First Serbian printing house in Southern Europe

The Crnojević printing house (Штампарија Црнојевића) or Cetinje printing house (Цетињска штампарија), was the first Serbian printing house in Southeastern Europe; the facility operated between 1493 and 1496 in Cetinje, Zeta (modern Montenegro).

It was founded by Đurađ Crnojević, the ruler of Zeta between 1490 and 1496. The printing press was operated by Serbian Orthodox monks at the supervision of Hieromonk Makarije. Five Orthodox liturgical books were printed in this printshop: Oktoih Prvoglasnik, Oktoih Petoglasnik, Psaltir, Trebnik (Molitvenik) and Cvetni Triod.

- Octoechos of the First Tone (Oktoih prvoglasnik) is the first book printed in the Serbian Cyrillic among Serbs. It was finished on 4 January 1494. There are 108 copies of this book existing. It contains 270 leaves sized 29 x 21,6 cm. It is characterized by high quality and clean two-coloured printing, red and black, with nicely shaped letters.
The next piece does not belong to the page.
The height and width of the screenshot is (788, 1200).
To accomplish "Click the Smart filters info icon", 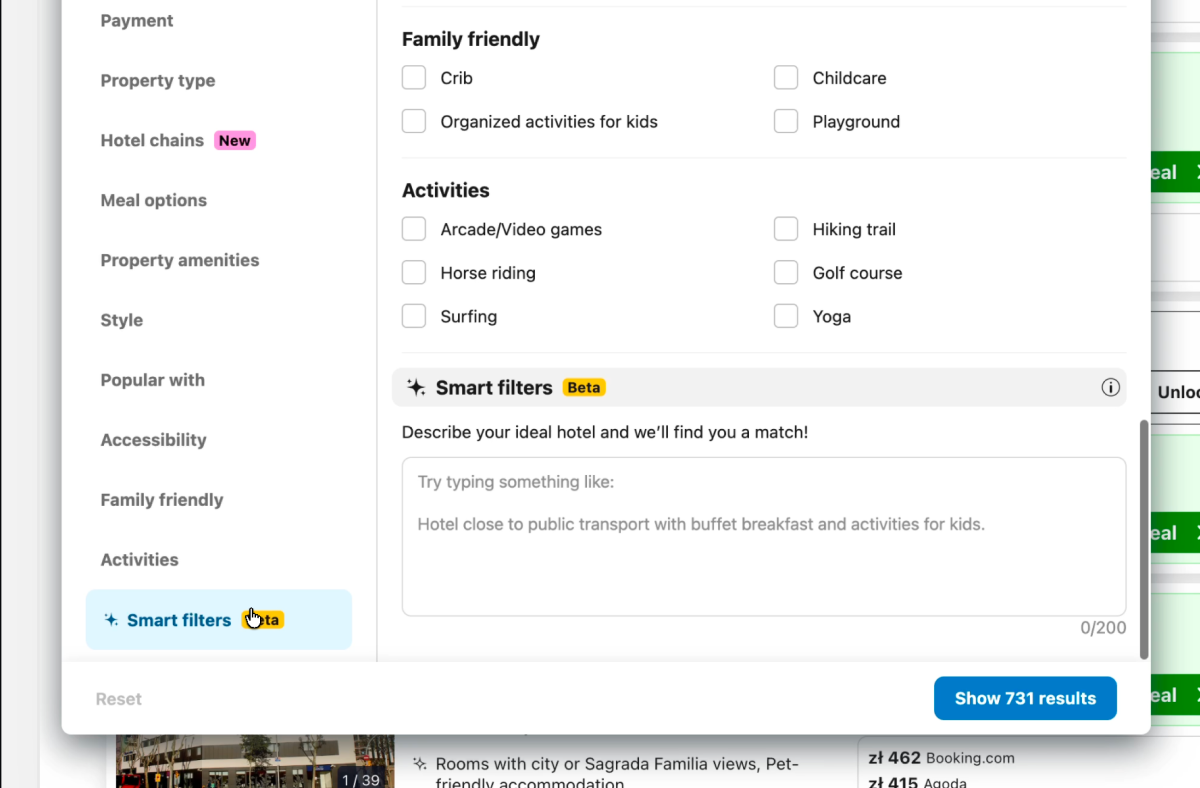I will click(1110, 387).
It is decorated with headpieces and initials printed from woodcuts in the spirit of the Renaissance with traces of old manuscript traditions.
- Octoechos of the Fifth Tone (Oktoih petoglasnik) represents the first illustrated Serbian incunabulum. It is preserved in fragments, the longest one containing 37 leaves. It has six woodcut illustrations, made by an artist who managed to put rather complex compositions with many characters on a relatively small space.
- Psalter with Additions (Psaltir s posledovanjem) was printed in 1495. It is not only of liturgical and conventional but also historical and literary significance. It is decorated with three headpieces and 27 initials repeated for 221 time. There are 36 complete and partial copies preserved. The National Library of Montenegro "Đurđe Crnojević" published 650 facsimiles of the psalter in 1986.

== Legacy ==
In his 1514 letter to Ragusan senate, Ragusan nobleman Luka Primojević emphasized that he had intention to print books using the same letters used by Serbian priests in their churches, the same letters used in the Crnojević printing house which books were well respected and praised. Although his intention to establish a printing house in Dubrovnik and to print Cyrillic books failed, his written statements left significant testimony about high reputation of books printed in the Crnojević printing house.

==Sources==
- Ćirković, Sima (2004). "The Serbs"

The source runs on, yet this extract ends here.